城門では、二人の兵士が近づいてきた二人をじろりと睨みつけていた。
「それで、どうするのよ?」
リリスは、兵士の厳しい視線から目線を逸らせながらユコに尋ねた。
「いえね、とある小説を読んだのですけど、王様に『おっさん、あんたが王様だったのか?!』で、側近が『無礼者!』と言っだけど、王様は『ほっほっほっ』と笑ってくれるのが本当かどうか試してみようかな。それで、その結果をバカッターに投稿するの」
「いやあのねユコ、それネタだから。普通に考えて殺せとか捕らえよとかなるから。あとね、自分でバカッターとか言ってたらおしまいだから……」
「そうですの?」
「それにここに居るのは王様じゃなくて皇帝陛下よ?」
「あ、それはまずいですわ、電撃浴びせられて黒焦げにされそう。

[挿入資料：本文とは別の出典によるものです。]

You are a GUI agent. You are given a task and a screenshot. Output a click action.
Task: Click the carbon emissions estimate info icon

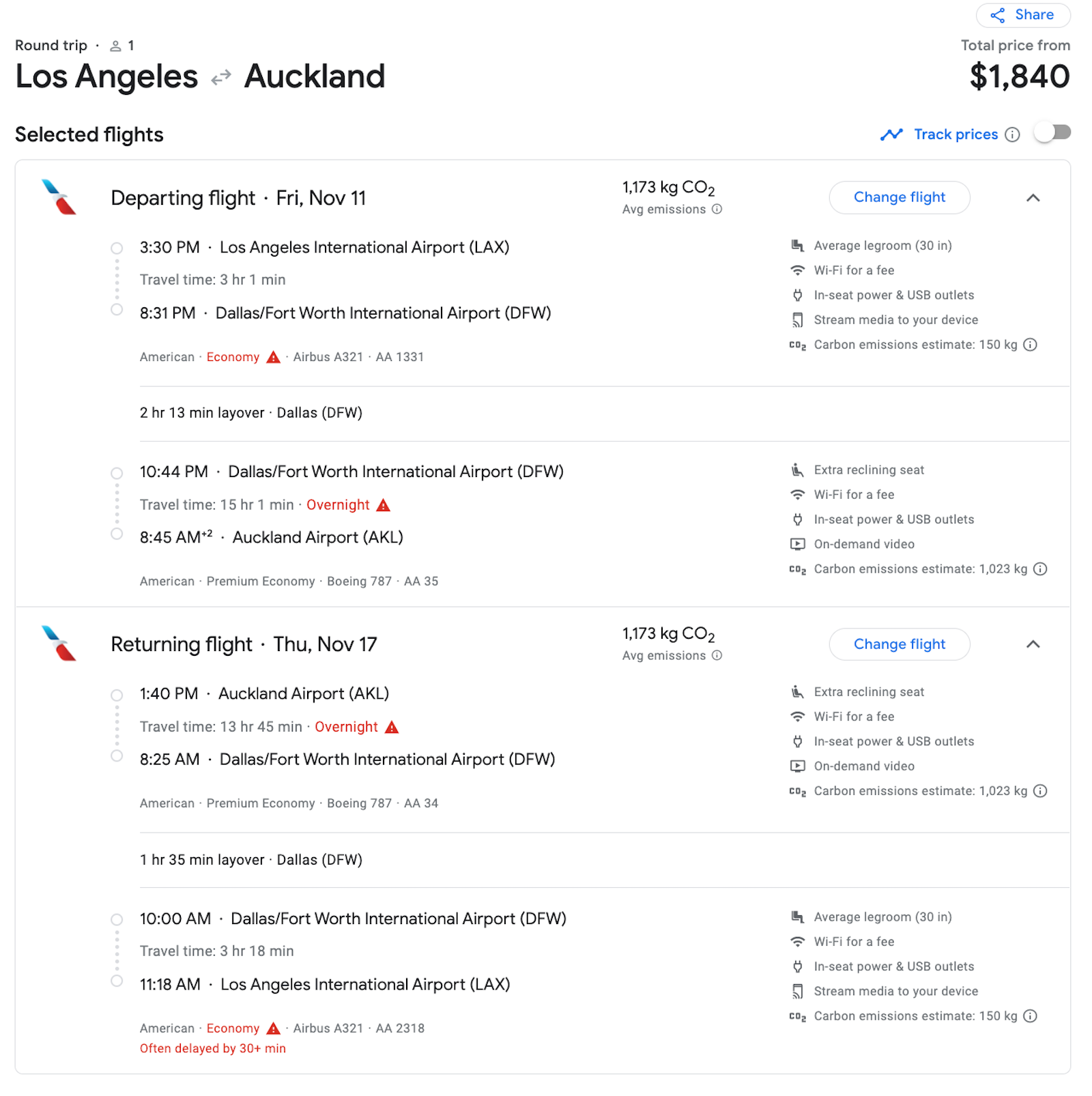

あ、そうだ――」
そこでユコは、懐から携帯型の情報端末キュリオを取り出して、通話モードを立ち上げた。
「――ラムリーザ様? ちょっといいかしら?」
ユコは、ラムリーザを呼び出して、その権威を利用して城に入れないかと考えたのだった。さらに、王様じゃなくて皇帝陛下をからかう旨まで提案してみせるのだった。
一方リリスは、記念撮影等と言いながら、お城の写真を撮っている。
「えぇ? ダメですの? 気さくな皇帝陛下なら、笑い話にしてくださると思うんですが。それに、ラムリーザ様の名前を出したら、そんなこと気にしなくても大丈夫でしょう?」
残念ながら、ラムリーザはユコの思い通りには動いてくれなかった。さらにラムリーザは、今日は遊べないと行ってきて、ユコたちにもう帰れと言ったのだ。
「何ですのもぅ、ラムリーザ様のいけずですわ」
仕方なくユコも、リリスに倣って城を記念撮影するだけに留めて、帝都見物を終えたのだった。